**TASK INSTRUCTIONS:** Your task is to restate exactly the lines from the one holding "Task: Click the text 1. PUSH in the menu list" to the end of the entries below, inclusive.

**LISTED RECORDS:**
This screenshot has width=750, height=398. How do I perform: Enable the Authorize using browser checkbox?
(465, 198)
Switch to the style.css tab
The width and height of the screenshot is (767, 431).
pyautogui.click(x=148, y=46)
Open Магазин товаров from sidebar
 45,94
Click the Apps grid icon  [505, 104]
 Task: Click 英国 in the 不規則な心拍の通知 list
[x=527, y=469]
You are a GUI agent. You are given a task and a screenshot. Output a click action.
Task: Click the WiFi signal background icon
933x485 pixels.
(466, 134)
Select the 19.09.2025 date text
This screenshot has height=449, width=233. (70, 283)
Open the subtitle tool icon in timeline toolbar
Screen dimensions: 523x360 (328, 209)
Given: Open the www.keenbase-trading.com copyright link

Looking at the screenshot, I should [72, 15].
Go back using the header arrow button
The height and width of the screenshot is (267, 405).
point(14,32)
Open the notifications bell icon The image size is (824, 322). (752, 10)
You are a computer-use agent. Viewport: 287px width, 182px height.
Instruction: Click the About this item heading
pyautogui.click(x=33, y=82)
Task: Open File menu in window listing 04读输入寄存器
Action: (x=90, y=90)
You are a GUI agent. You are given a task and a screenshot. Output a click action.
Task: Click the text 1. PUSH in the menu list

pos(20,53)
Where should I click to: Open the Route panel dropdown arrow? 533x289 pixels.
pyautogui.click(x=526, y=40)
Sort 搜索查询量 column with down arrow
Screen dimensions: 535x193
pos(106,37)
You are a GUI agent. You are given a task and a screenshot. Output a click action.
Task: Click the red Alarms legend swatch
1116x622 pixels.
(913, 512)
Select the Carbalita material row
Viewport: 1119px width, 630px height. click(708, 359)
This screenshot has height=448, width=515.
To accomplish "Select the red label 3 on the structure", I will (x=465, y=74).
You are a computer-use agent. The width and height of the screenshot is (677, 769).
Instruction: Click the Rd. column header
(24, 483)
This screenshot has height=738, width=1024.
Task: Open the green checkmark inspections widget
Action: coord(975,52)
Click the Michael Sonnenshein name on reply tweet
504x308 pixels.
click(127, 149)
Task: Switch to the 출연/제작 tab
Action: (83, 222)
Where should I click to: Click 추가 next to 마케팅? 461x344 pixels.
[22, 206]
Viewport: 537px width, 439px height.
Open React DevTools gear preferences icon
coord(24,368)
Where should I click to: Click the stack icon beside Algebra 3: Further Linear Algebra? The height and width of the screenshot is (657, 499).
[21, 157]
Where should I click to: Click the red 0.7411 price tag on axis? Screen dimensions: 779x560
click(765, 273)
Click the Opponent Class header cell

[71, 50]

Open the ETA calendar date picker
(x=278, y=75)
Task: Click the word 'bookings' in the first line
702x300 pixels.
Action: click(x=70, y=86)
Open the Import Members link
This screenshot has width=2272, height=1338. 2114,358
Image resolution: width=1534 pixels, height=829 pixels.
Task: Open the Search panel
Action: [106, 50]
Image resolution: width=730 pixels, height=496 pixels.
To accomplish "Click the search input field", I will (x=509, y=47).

**RESPONSE TO THE EXERCISE:**
Task: Click the text 1. PUSH in the menu list

pos(20,53)
Where should I click to: Open the Route panel dropdown arrow? 533x289 pixels.
pyautogui.click(x=526, y=40)
Sort 搜索查询量 column with down arrow
Screen dimensions: 535x193
pos(106,37)
You are a GUI agent. You are given a task and a screenshot. Output a click action.
Task: Click the red Alarms legend swatch
1116x622 pixels.
(913, 512)
Select the Carbalita material row
Viewport: 1119px width, 630px height. click(708, 359)
This screenshot has height=448, width=515.
To accomplish "Select the red label 3 on the structure", I will (x=465, y=74).
You are a computer-use agent. The width and height of the screenshot is (677, 769).
Instruction: Click the Rd. column header
(24, 483)
This screenshot has height=738, width=1024.
Task: Open the green checkmark inspections widget
Action: coord(975,52)
Click the Michael Sonnenshein name on reply tweet
504x308 pixels.
click(127, 149)
Task: Switch to the 출연/제작 tab
Action: (83, 222)
Where should I click to: Click 추가 next to 마케팅? 461x344 pixels.
[22, 206]
Viewport: 537px width, 439px height.
Open React DevTools gear preferences icon
coord(24,368)
Where should I click to: Click the stack icon beside Algebra 3: Further Linear Algebra? The height and width of the screenshot is (657, 499).
[21, 157]
Where should I click to: Click the red 0.7411 price tag on axis? Screen dimensions: 779x560
click(765, 273)
Click the Opponent Class header cell

[71, 50]

Open the ETA calendar date picker
(x=278, y=75)
Task: Click the word 'bookings' in the first line
702x300 pixels.
Action: click(x=70, y=86)
Open the Import Members link
This screenshot has width=2272, height=1338. 2114,358
Image resolution: width=1534 pixels, height=829 pixels.
Task: Open the Search panel
Action: [106, 50]
Image resolution: width=730 pixels, height=496 pixels.
To accomplish "Click the search input field", I will (x=509, y=47).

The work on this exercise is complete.